> [Material provided]
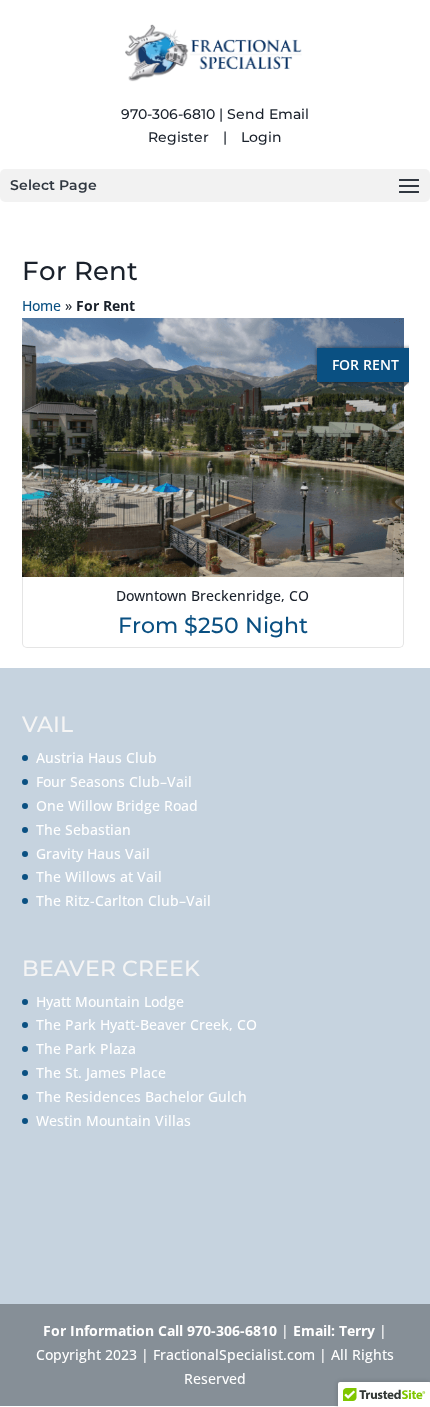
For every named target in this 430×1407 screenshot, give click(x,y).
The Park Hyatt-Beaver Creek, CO (146, 1024)
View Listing (215, 483)
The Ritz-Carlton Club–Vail (123, 900)
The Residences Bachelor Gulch (141, 1096)
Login (261, 137)
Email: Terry (336, 1330)
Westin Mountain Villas (113, 1120)
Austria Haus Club (96, 757)
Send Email (268, 114)
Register (178, 137)
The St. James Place (101, 1072)
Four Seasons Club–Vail (114, 781)
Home (41, 305)
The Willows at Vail (99, 876)
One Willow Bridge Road (117, 805)
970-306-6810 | (172, 114)
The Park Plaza (86, 1048)
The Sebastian (83, 829)
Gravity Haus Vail (93, 853)
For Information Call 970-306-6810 (160, 1330)
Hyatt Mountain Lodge (110, 1001)
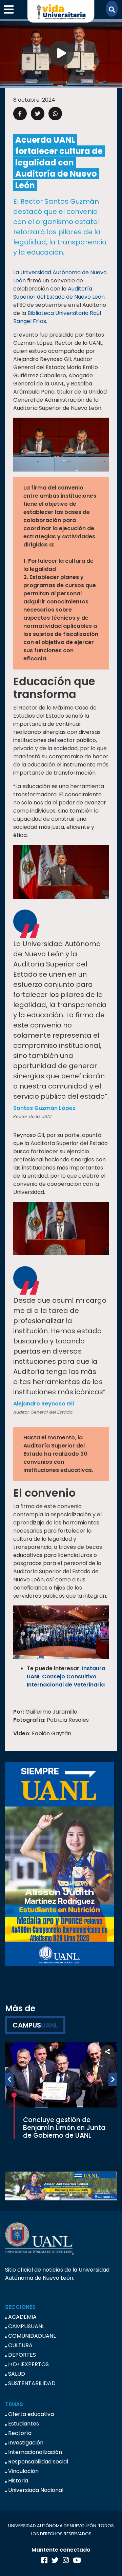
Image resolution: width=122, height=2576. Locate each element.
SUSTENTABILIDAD (32, 2383)
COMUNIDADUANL (32, 2336)
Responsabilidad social (38, 2461)
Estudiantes (23, 2424)
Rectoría (20, 2433)
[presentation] (9, 2079)
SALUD (16, 2374)
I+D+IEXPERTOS (28, 2364)
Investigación (25, 2443)
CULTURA (20, 2345)
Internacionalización (35, 2452)
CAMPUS (35, 2025)
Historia (18, 2480)
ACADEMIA (22, 2317)
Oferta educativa (31, 2414)
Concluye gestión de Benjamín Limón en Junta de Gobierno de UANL (64, 2127)
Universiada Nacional (35, 2490)
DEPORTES (22, 2355)
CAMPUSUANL (26, 2326)
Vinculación (23, 2471)
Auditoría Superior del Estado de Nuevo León (59, 293)
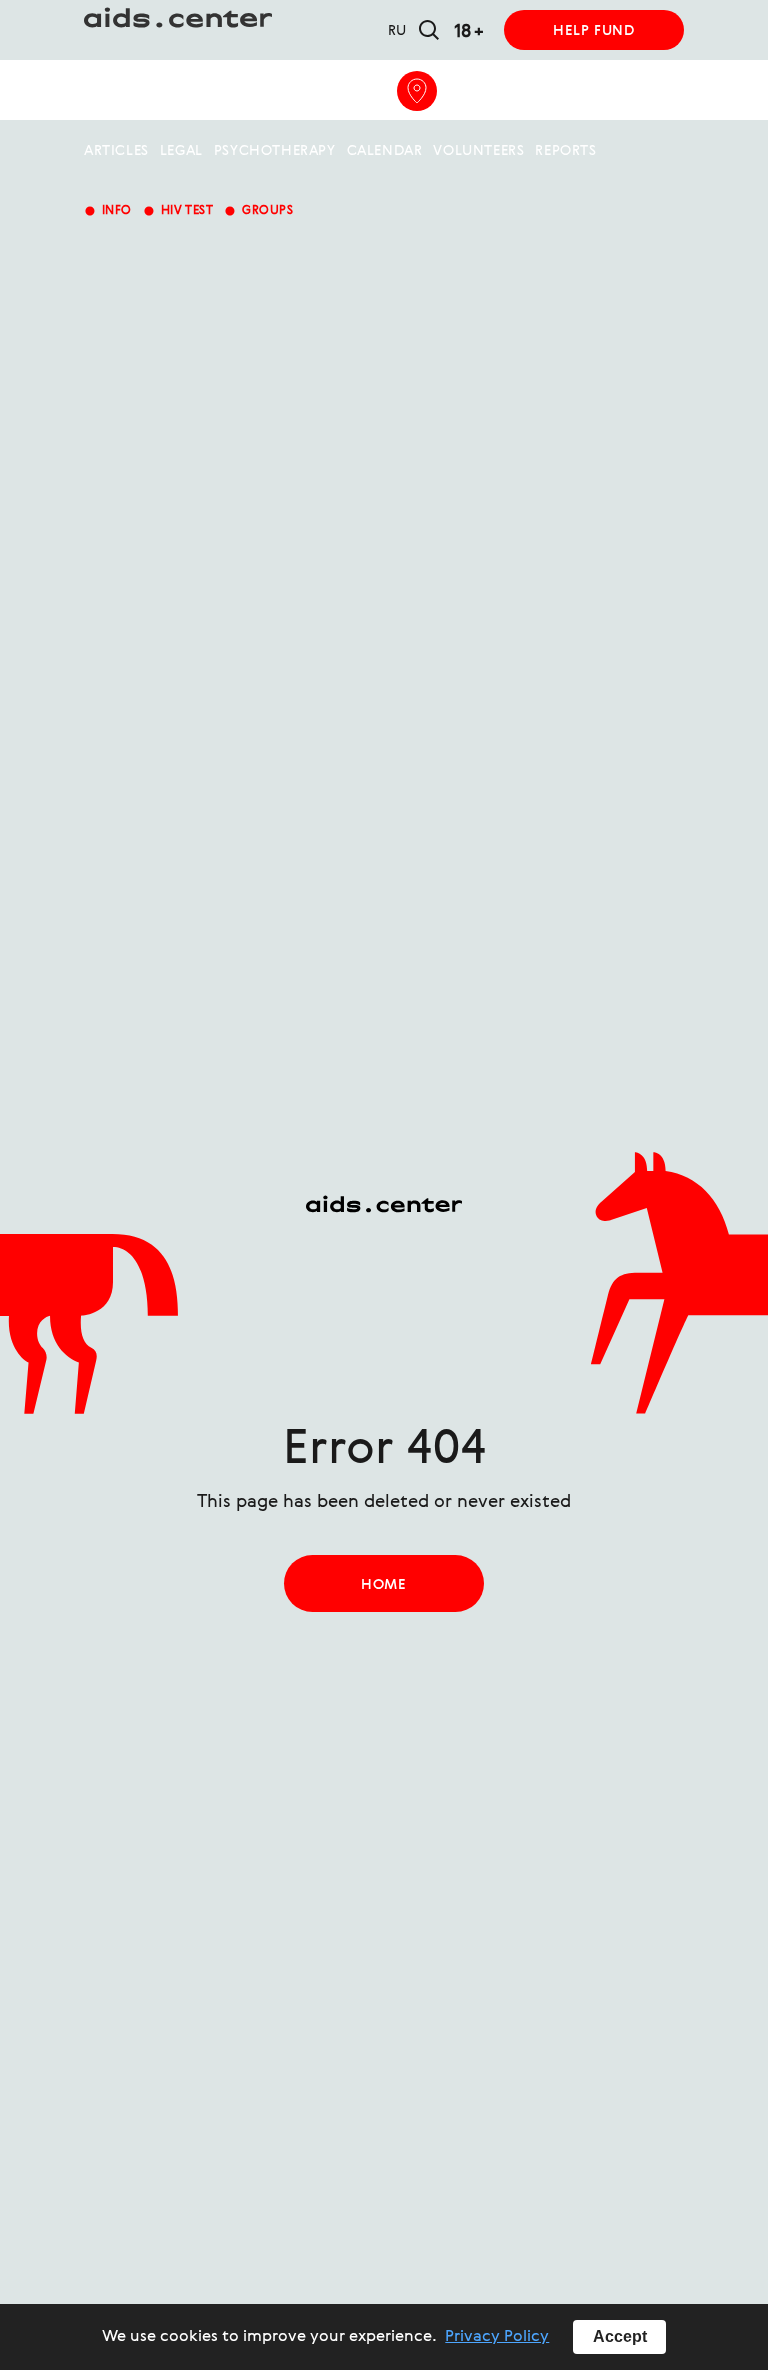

> [Work required] Count the lines of the records that contain the word "Park". Give only the count.

> [Response to the exercise] 2